International career^{‡}
- 2009–2010: Lithuania U-21 / 2 / (0)

= Povilas Valinčius =

Lithuanian footballer

Povilas Valinčius (born 16 May 1989 in Marijampolė) is a Lithuanian footballer who most recently played as a goalkeeper for Lithuanian A Lyga club Jonava.

==Career==
After departure from Petrolul Ploiești, Valinčius joined MRU Vilnius until the end of the season. He signed with A Lyga side Šiauliai in 2015 and helped them to avoid direct relegation from the league.

Afterwards goalkeeper signed a one-year deal with Atlantas.

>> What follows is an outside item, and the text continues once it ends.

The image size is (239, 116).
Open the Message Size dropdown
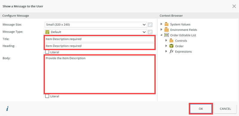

On 11 January 2017, Povilas Valinčius joined I Lyga champions Šilas, but he didn't debuted in an official competition as team decided to retire to II Lyga and release all high-earning players after match-fixing scandal in friendlies.

Valinčius joined another A Lyga side Jonava on 12 May 2017.